MN: I’m looking forward to the upcoming release on May 27th, a collaboration between Ivona and Obvious. Could you share what you're most excited about for next week? For those unfamiliar with the work and the AI index, how would you describe your conceptual goals?

O: The idea of this project is to showcase that AI can be perceived both positively and negatively. We're curious to see how the audience reacts to these evolving artworks. We've created an index to reflect the AI community's sentiments, and we're interested to see if the index matches reality.

Working with another artist can be challenging, but this collaboration has been very smooth. I'm eager to see the public's reaction to the art we've created together, as we try to express where we're heading with AI technology.

IT: That's very well said. I absolutely agree. The cooperation has been smooth, and I'm excited about the performative aspect of audience engagement with the pieces. This project might be a bit controversial, so I'm looking forward to its reception. We've used magazine covers, connecting to themes of media hype and AI hype.

The AI index isn't deterministic, so there are many unknowns, which adds to the excitement. We're curious to see how different aesthetics within the pieces will correlate with rarity and desirability. Some pieces might be least desired because they will only be unlockable in rare future events.

O: Exactly. We've created an index based on various perceptions of a positive or negative future with AI. This index might not be entirely accurate, but it acts as a collective reflection. We're interested to see if the artworks succeed in crystallizing this vision of AI's potential positive or negative impact.

Media often distorts information for various reasons, selling it as either good or bad news. It's important to collectively reflect on what is presented to us as positive or negative for society. We don't have all the answers, but it's valuable to ask these questions together.

AI Index Gauge

MR: Thank you for sharing. I have one last question for the Distributed Collective. I asked 113 about his understanding of protocol art. Could you share your take on this notion of protocol art, and what you might have in store for the future?

DG: We see protocol art as experimenting with ways to shape interactions and perceptions through protocols, especially those inscribed in blockchain technology. Our world is influenced by technical infrastructures, from financial systems to product placement in supermarkets. These shape our behaviors in simple and complex ways, such as how we meet people, communicate, and move around.

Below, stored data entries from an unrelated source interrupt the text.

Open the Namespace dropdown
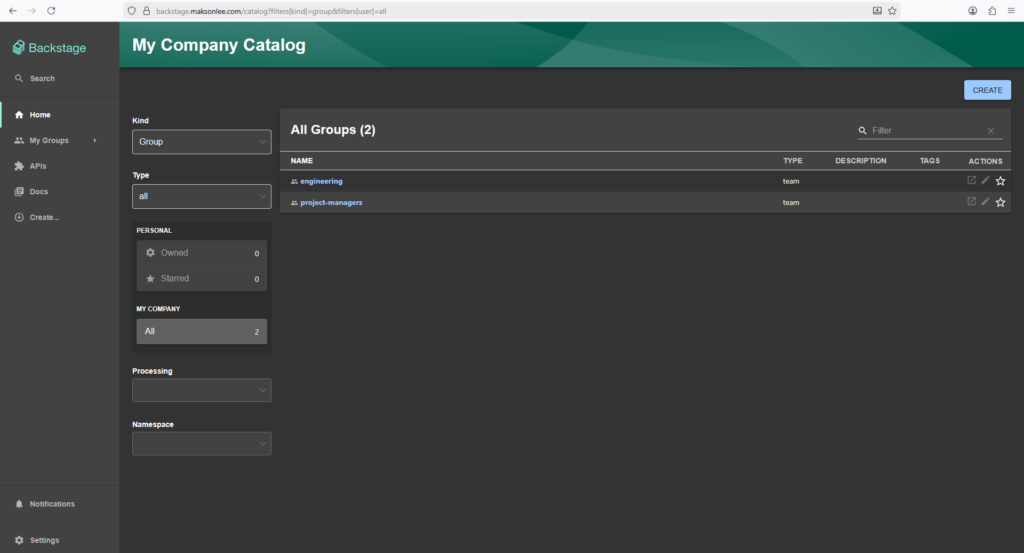201,443
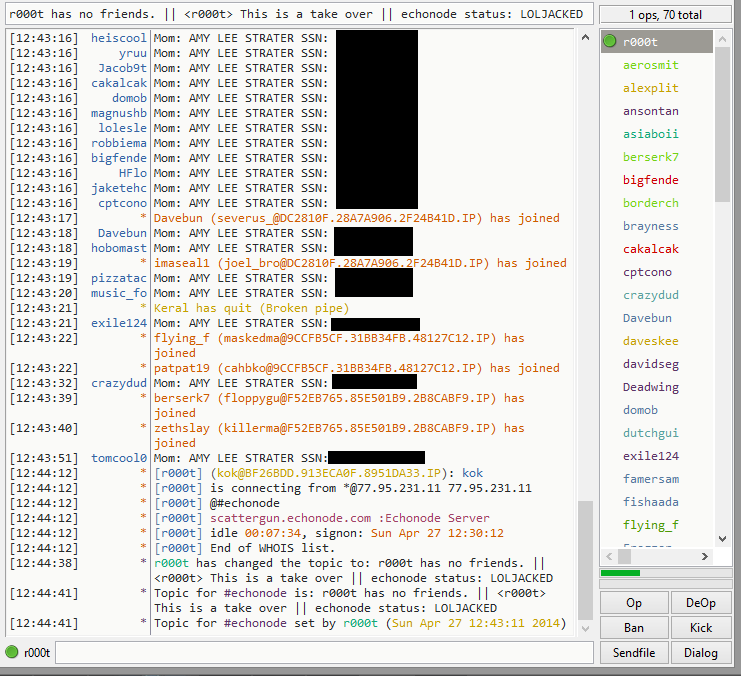Click the channel topic bar at top
Screen dimensions: 741x676
(297, 15)
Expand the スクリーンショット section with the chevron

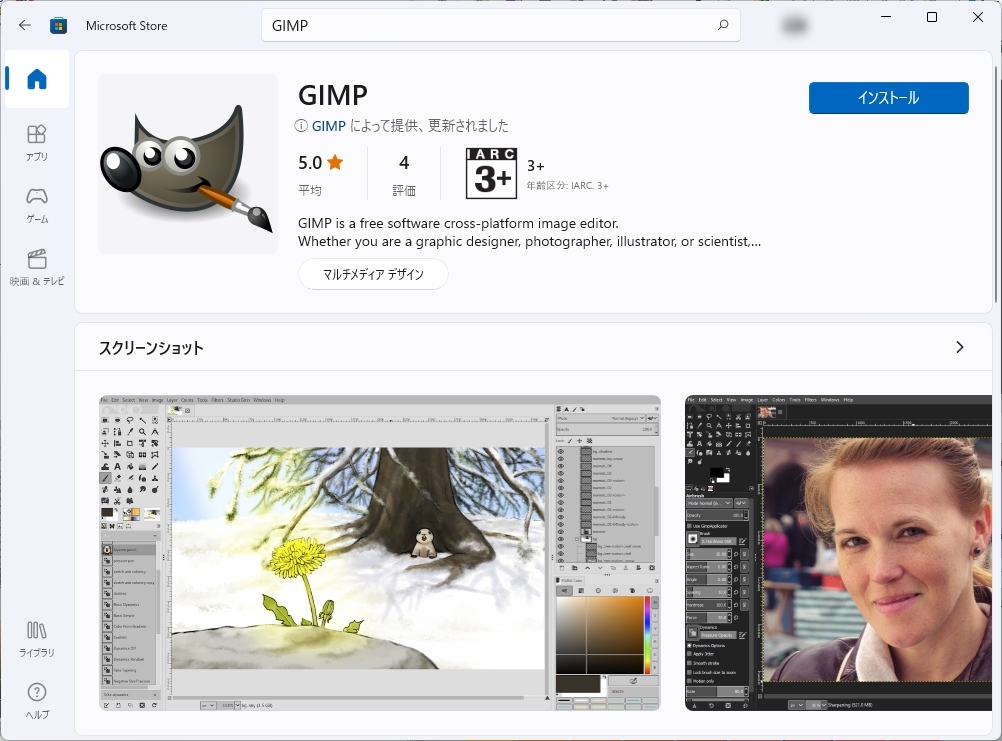coord(958,347)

We aim to experiment with these infrastructures at a protocol level, pushing the boundaries of what’s possible. One future project we’re excited about is called the Sin Market. It allows people to confess sins and seek forgiveness through a betting mechanism, essentially decentralising the concept of church forgiveness. This mirrors historical indulgence markets but modernised with blockchain.

Forgiveness is determined by a collective, not an institution, making it a decentralised, community-driven process. This project plays with societal norms around judgment and forgiveness, exploring how we can reshape these interactions with new tools.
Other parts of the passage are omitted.